6. #define VERIFY_PIO (Port) bug_on ((Port & ~pio_mask)! = Pio_offset)
7. #define Io_cond (addr, Is_pio, Is_mmio) do {\
8. unsigned long port = (unsigned long __force) addr; \
9. If (Port < pio_reserved) {\
Verify_pio (port); \
Port &= Pio_mask; \
Is_pio; \
.} else {\
Is_mmio; \
15.} \
+.} while (0)
17.
18. Expand:
19.unsigned int fastcall ioread8 (void __iomem *addr)
20.{
unsigned long port = (unsigned long __force) addr;
if (Port < 0x40000ul) {
BUG_ON (Port & ~pio_mask)! = Pio_offset);
Port &= Pio_mask;
return INB (port);&NBSP;
 26.   }else{ &NBSP;
 27.        return readb (addr);  < Span class= "Apple-converted-space" >&NBSP;
 28.   }  &NBSP;
 29.}  &NBSP;
 
Vii. summary
 
          Peripheral IO Register address independently addressed CPU, this should be called the Peripheral IO Register IO port, Access IO Register can be mapped to the virtual address space through Ioport_map, but in fact this is a developer to create an "illusion", does not map to the kernel virtual address, simply to access the IO register using the same interface as IO memory, or to access the IO register directly using the in/out instruction.
 
          For example: the Intel x86 platform uses a technology called Memory Mapping (MMIO). The technology is part of the PCI specification, the IO device port is mapped to memory space, and the CPU accesses the IO port as if it were accessing memory after mapping.
 
          Peripheral IO Register address of the CPU, which should be called the Peripheral IO Register as IO memory, The Access IO Register can be mapped to the virtual address space by Ioremap and then accessed using the Read/write interface.

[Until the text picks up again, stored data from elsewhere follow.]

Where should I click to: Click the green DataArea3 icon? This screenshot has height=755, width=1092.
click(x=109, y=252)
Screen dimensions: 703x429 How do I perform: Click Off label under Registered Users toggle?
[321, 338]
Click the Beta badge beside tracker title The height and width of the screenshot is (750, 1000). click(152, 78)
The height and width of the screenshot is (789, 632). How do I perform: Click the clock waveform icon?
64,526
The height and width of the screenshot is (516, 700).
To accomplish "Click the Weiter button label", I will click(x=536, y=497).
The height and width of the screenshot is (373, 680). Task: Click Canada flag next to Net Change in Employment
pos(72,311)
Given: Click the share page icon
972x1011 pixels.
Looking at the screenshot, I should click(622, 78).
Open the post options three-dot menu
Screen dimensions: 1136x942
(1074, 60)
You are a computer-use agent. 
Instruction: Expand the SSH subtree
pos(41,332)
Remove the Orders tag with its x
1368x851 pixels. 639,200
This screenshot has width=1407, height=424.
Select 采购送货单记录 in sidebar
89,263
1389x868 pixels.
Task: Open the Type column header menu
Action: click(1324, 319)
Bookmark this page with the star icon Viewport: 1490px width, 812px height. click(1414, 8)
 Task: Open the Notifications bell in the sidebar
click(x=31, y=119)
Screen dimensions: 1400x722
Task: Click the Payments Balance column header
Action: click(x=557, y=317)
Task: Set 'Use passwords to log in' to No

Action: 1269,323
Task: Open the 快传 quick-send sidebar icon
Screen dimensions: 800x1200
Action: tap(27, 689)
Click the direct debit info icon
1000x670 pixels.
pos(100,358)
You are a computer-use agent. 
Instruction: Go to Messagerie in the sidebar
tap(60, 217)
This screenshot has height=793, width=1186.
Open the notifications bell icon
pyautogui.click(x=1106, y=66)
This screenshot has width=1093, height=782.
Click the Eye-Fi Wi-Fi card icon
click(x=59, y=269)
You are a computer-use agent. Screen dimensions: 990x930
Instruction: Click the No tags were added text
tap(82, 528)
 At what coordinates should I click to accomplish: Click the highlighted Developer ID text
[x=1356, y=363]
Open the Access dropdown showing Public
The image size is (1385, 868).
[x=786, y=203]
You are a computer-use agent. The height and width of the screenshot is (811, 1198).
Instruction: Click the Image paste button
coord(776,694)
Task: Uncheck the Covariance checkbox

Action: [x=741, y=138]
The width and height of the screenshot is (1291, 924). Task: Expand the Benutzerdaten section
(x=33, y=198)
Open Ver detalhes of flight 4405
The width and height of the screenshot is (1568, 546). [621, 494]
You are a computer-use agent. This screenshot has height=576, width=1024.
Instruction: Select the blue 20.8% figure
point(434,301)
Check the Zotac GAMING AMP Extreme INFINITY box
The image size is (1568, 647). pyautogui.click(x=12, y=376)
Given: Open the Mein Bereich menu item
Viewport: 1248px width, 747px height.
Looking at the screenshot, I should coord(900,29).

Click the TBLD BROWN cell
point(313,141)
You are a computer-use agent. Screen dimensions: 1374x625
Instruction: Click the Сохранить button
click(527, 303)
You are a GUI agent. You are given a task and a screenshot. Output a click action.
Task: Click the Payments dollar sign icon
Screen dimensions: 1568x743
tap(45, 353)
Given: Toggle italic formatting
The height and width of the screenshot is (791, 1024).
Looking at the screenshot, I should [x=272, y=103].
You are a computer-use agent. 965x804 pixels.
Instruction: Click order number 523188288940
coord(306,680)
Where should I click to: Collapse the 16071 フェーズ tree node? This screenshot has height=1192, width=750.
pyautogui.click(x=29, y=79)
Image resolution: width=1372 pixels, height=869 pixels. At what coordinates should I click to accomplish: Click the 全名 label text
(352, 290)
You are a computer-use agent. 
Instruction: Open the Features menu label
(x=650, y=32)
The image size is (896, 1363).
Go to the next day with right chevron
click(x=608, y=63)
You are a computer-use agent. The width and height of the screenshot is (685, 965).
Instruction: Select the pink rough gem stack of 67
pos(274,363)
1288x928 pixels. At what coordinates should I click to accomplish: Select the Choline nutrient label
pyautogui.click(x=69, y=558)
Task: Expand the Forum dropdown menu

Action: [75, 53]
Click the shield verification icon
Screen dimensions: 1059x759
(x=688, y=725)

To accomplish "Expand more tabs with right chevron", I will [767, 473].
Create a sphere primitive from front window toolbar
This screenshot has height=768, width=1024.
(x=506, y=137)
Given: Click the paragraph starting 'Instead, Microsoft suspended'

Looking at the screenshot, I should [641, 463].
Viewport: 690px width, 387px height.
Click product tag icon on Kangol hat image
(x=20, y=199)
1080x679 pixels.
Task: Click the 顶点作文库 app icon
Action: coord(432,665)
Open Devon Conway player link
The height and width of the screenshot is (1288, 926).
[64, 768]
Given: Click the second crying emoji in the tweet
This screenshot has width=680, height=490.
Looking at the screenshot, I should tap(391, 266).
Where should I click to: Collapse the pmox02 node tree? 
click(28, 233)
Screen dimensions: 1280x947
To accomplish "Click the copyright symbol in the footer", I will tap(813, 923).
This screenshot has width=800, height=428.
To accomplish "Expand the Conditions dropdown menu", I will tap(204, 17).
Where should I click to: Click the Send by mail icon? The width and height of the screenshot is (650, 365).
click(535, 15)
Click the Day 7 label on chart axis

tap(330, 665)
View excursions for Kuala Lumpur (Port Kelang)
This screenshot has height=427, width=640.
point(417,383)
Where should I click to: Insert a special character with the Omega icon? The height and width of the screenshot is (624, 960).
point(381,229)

Viii. Ioremap and Ioport_map

The IO Register (memory) is mapped to the IO address space (portio) and mapped to the memory address space (MMIO) in two ways of addressing the address.
Before linux-2.6, the former uses Inb/outb (...). Access, the latter through Readb/writeb (...) To access (you must use Ioremap to map the IO Physical address to the virtual address before access).

The IOREMAP function acts as described above, which is to map the IO Physical address to a virtual address so that the READB/WRITEB can access the mapped address. The Mmio mapped IO memory, whose physical address is already in the 4G address space, is the same as the memory addressing method. So Ioremap's role is actually to create a page table for this physical address, returning the virtual address that the driver can access.

Access to I/O space


1. The process of accessing I/O memory (I/O memory must be mapped to memory space) is:

Request_mem_region (), Ioremap (), Ioread8 ()/iowrite8 (), Iounmap (), Release_mem_region ().

As mentioned earlier, IO memory is a unified address concept, for unified addressing, IO address space is a part of physical memory, for programming, we can only operate virtual memory, so, the first step of access is to map the physical address of the device to the virtual address, Linux2.6 under Ioremap (): void *ioremap (unsigned long offset, unsigned long size); Ioremap () is used to map the physical address of the IO resource to the kernel virtual address space (3GB-4GB), and the parameter addr is a pointer to the kernel virtual address. We can then access these addresses directly through pointers, but can also be read and written using a set of functions of the Linux kernel: Ioread8 (), Iowrite16 (), Ioread8_rep (), Iowrite8_rep () ...
2. Access the I/O port

There are 2 ways to access the IO port ( for stand-alone addressing system systems ):
I/O mapping mode (i/o-mapped), memory-mapped mode (memory-mapped).

The previous path does not map to memory space and directly uses functions such as INTB ()/outb () to read and write IO ports;

The latter Mmio is to first map the IO port to IO memory ("Memory space") and then access the IO port using a function that accesses IO memory. void Ioport_map (unsigned long port, unsigned int count); With this function, you can map the count of successive IO ports starting with Port to a "memory space", and then you can access these IO ports at the address they return as if they were accessing IO memory.